* begin Data extract *
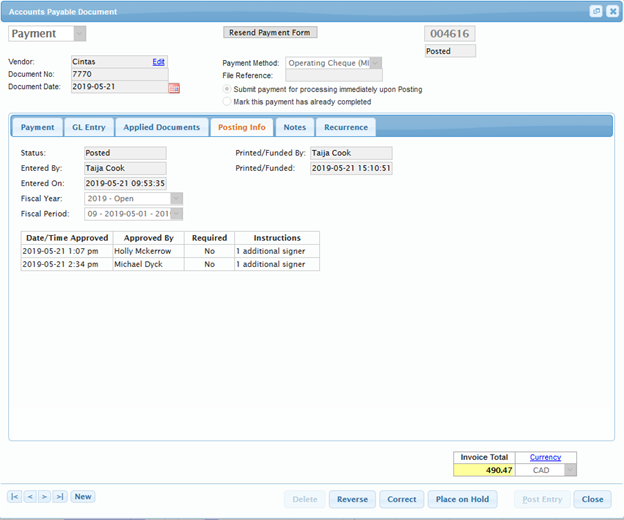Go to the next record
Image resolution: width=624 pixels, height=520 pixels.
[45, 496]
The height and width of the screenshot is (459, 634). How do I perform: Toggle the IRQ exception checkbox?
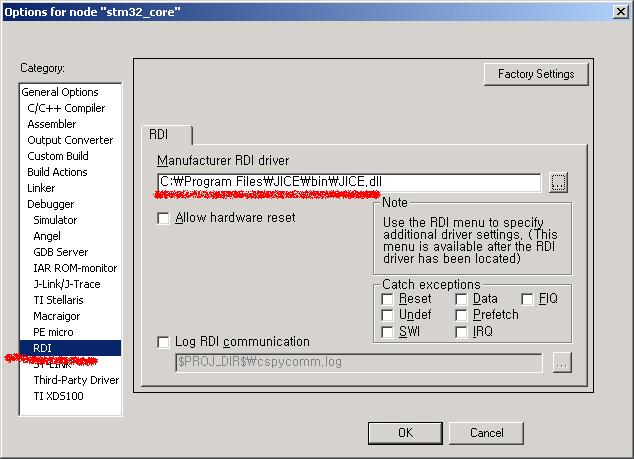462,331
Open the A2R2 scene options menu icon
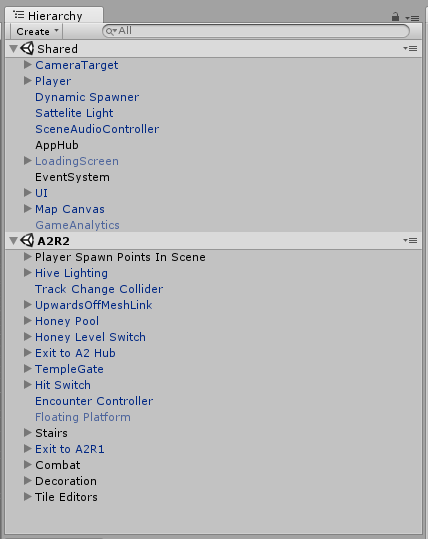This screenshot has width=428, height=539. (410, 240)
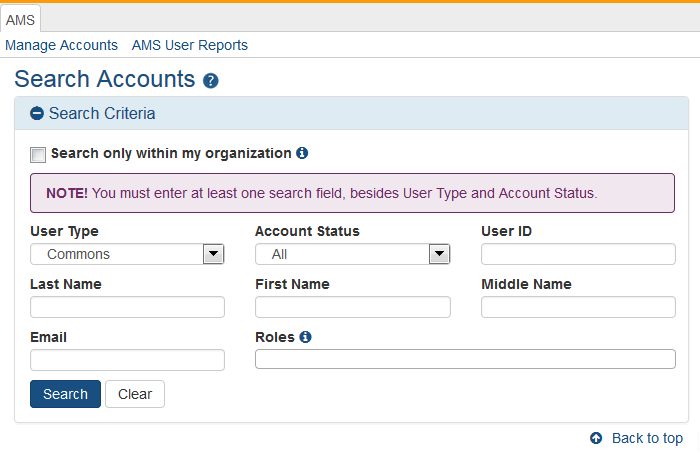Screen dimensions: 700x456
Task: Focus the User ID text field
Action: coord(578,254)
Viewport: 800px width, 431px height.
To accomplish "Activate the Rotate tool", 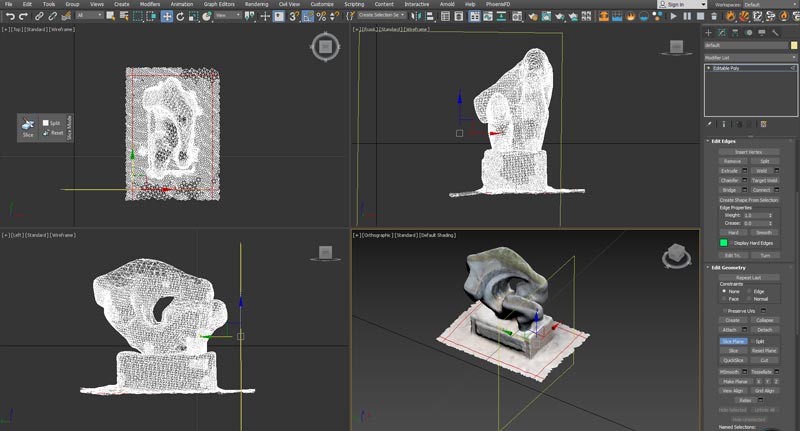I will pos(180,16).
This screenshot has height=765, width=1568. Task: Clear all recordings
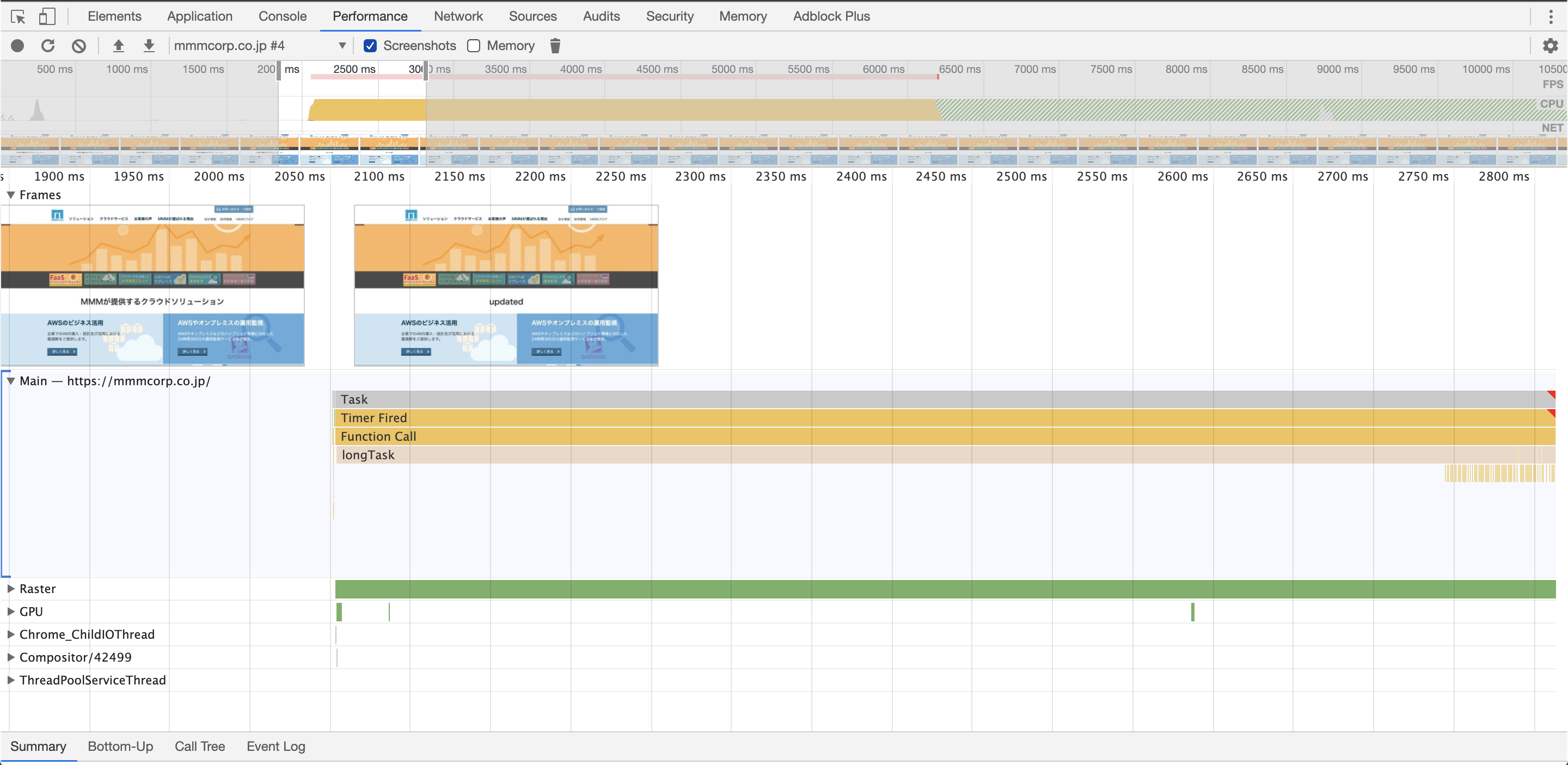coord(78,45)
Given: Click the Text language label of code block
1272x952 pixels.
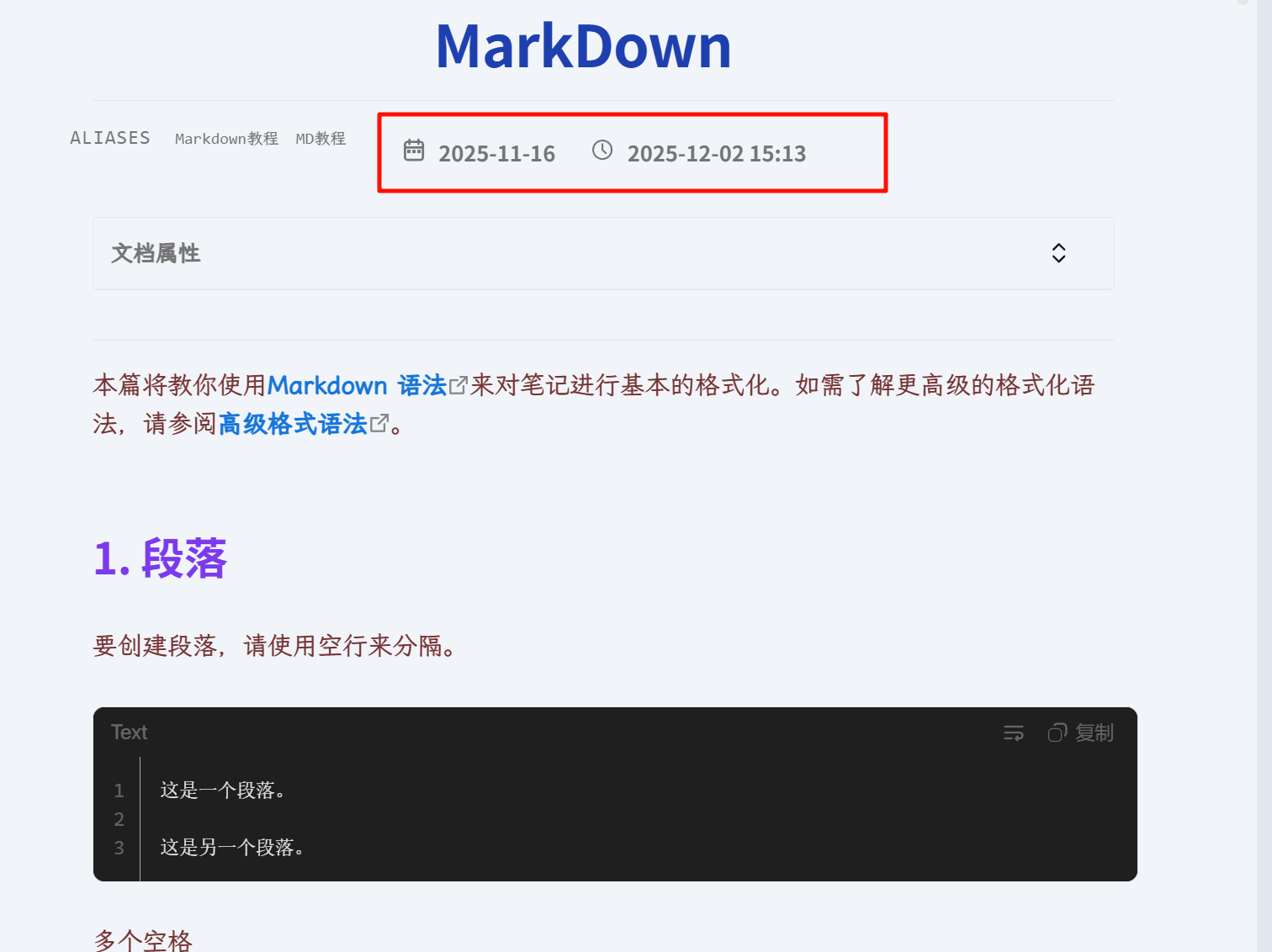Looking at the screenshot, I should tap(129, 733).
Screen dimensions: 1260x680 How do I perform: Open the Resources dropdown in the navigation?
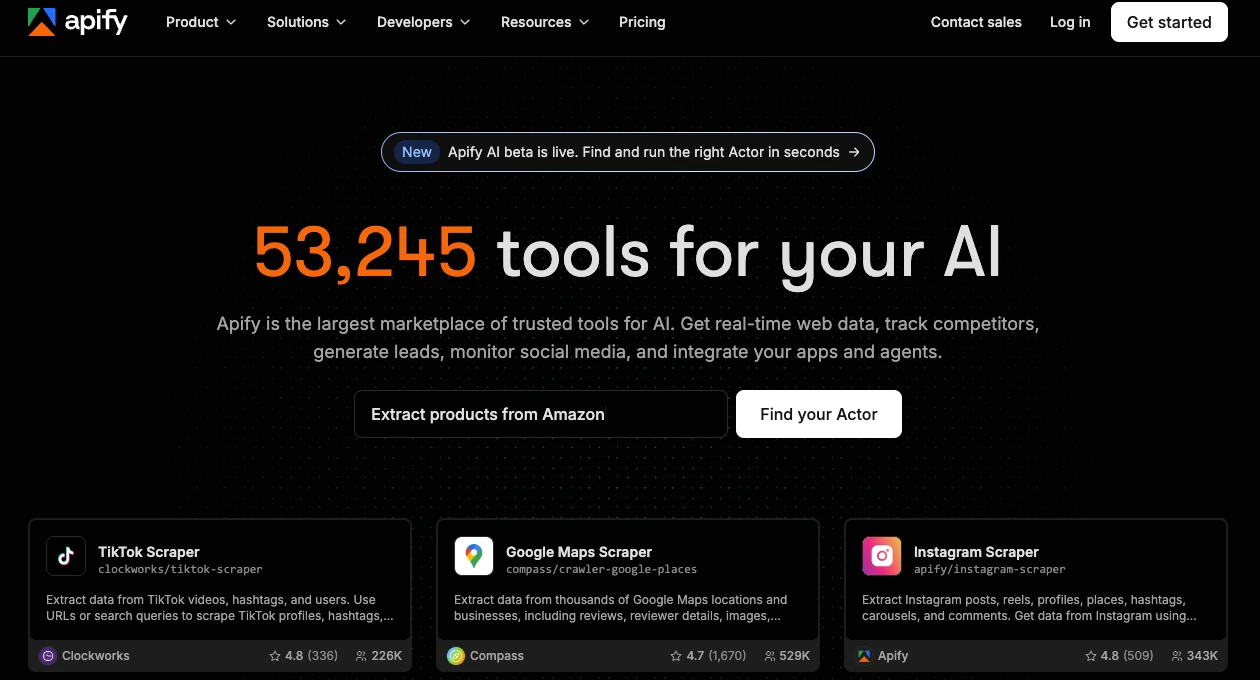(x=545, y=22)
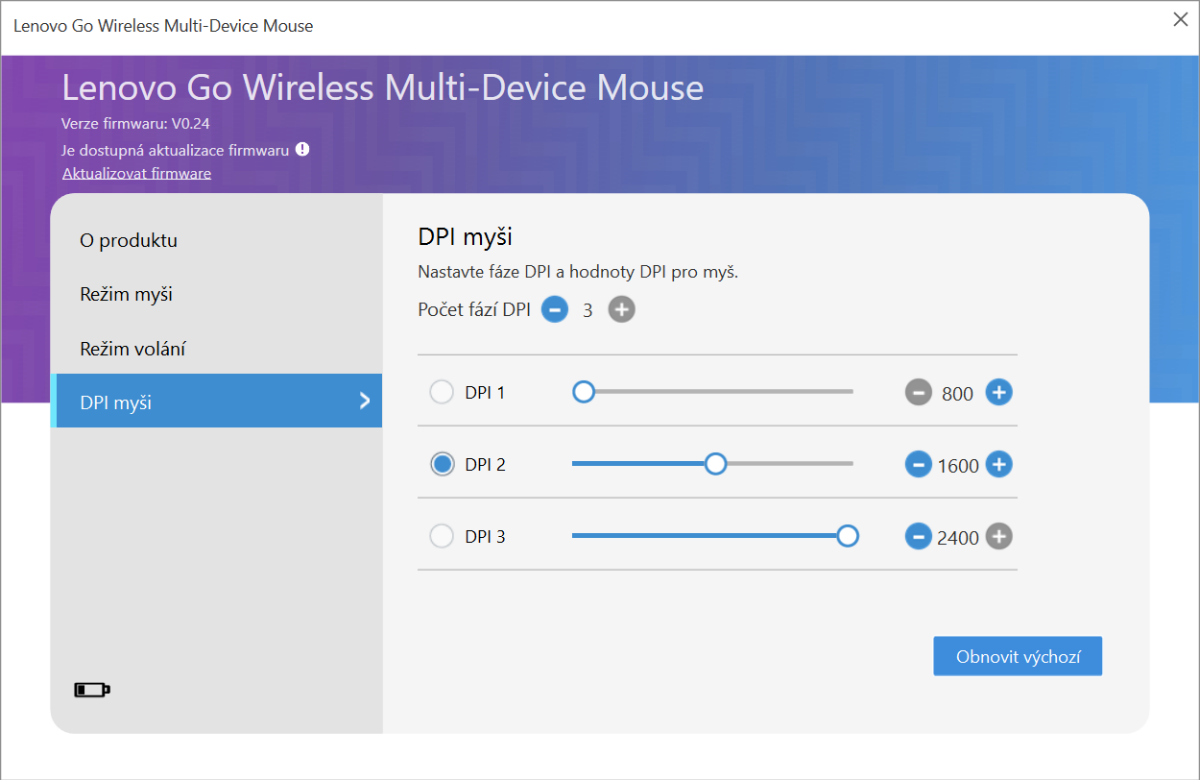Select the DPI 2 radio button

point(441,465)
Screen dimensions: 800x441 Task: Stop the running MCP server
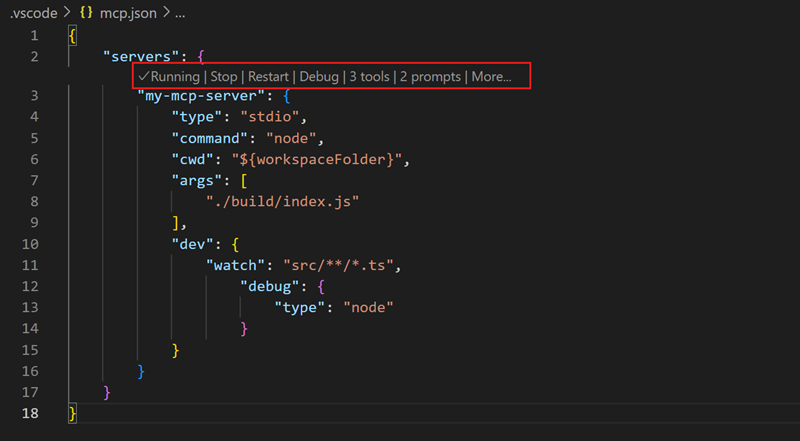click(224, 76)
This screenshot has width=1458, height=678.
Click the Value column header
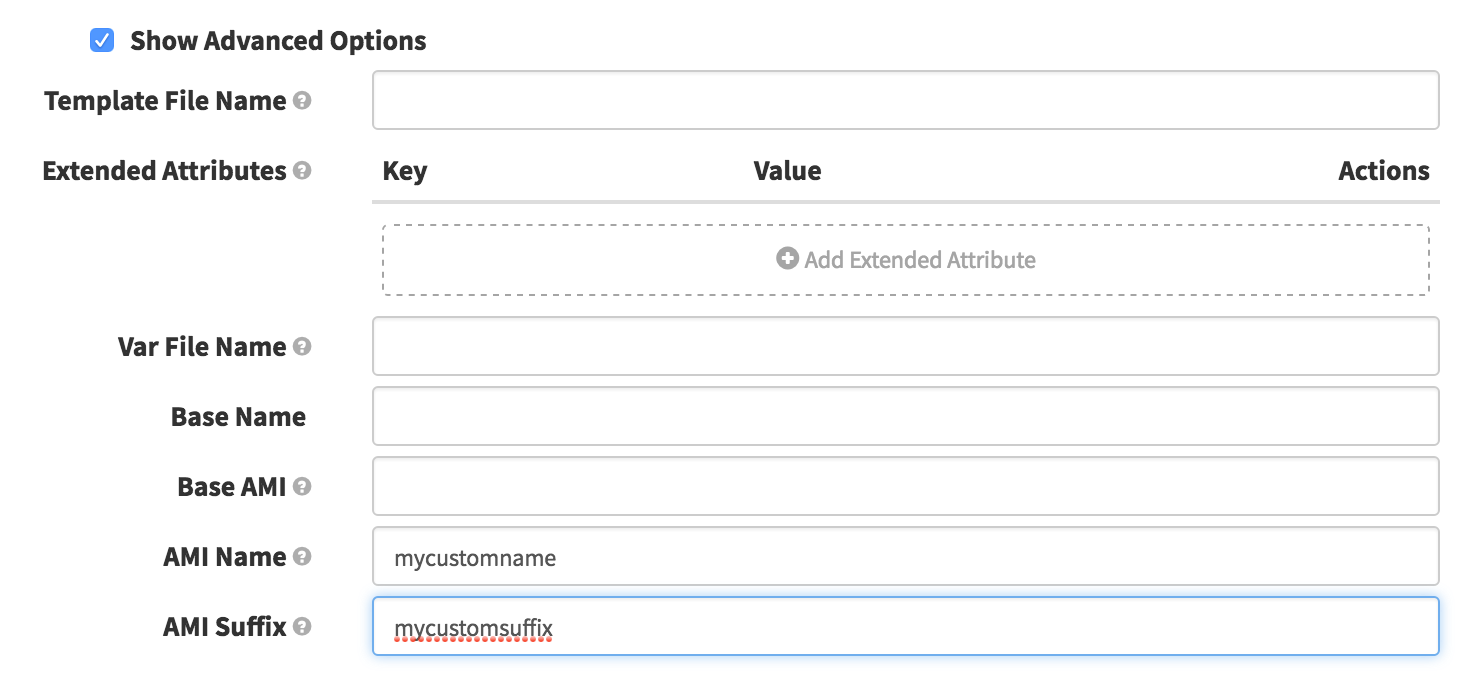tap(787, 171)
* end Data extract *
**Written instruction**
How many lines of the records above contain the word "Open"? Reply with the number alone.

**Result for this task**
2